Tips for talking to your doctor about vaginal dryness
Discussing vaginal dryness with a healthcare professional (HCP) can be daunting however it is often well worth it as they will be able to help. Here are a few tips to make the discussion as easy as possible:
- Make a list of what you want to discuss
- Discuss the most important or most difficult questions first
- Write down what the doctor tells you
- If there is anything that you don’t understand, ask for clarification
- If you feel embarrassed take along some information with you. It can be difficult to discuss embarrassing problems face to face, but if you find information on the internet about your symptoms you can use this to help explain and avoid having to make eye contact with your HCP whilst discussing the problem
- If you still feel unable to discuss the subject, write it all down and hand it to the HCP
- Don’t wait to be asked, give the HCP any information that you may feel is relevant including a history of the condition, symptoms, the impact they are having on you, any lifestyle factors that may have contributed and any medication you are taking
- Many women find that their smears become more difficult, if this is the case, speak to the nurse about your symptoms and ask for some further information and advice about vaginal dryness.
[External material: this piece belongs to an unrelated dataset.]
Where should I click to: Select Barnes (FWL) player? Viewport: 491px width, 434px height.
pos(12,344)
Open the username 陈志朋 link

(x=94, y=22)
- Vaginal dryness is a very common problem and affects more than half of women after the menopause, however some women may experience problems with vaginal dryness before the menopause
- Vaginal dryness is a painful condition which can impact on quality of life and relationships
- There are a number of effective treatments that can treat vaginal dryness easily and effectively
- Vaginal dryness can be an embarrassing condition but it needs to be addressed and it is well worth discussing your symptoms with your HCP and also your partner.
Here are a few words that you may hear your doctor use:
Atrophic vaginitis/vaginal atrophy – lack of oestrogen can cause vaginal dryness, itching/irritation and pain during sexual intercourse. This problem is referred to as different things including atrophic vaginitis, genitourinary syndrome of menopause and urogenital atrophy (probably the best term).
Cervix – the neck of the uterus, at the top of the vagina
Dyspareunia – painful sex
HRT – hormone replacement therapy
Local HRT – hormone replacement therapy applied in the vagina
Menopause – the last menstrual period
Peri-menopause – the phase before the menopause which can take from 5 to 15 years
and is when symptoms tend to begin
Premature ovarian insufficiency/premature menopause – this is when a woman goes
through the menopause before the age of 40. The average age of the menopause is 51.
STI – sexually transmitted infection
Systemic – circulating throughout the whole body Vaginal atrophy – drying and thinning of the vaginal skin
Vaginal flora – the micro-organisms in the vagina
Vulva – the external lips
This fact sheet has been prepared by Women’s Health Concern and reviewed by the medical advisory council of the British Menopause Society. It is for your information and advice and should be used in consultation with your own medical practitioner.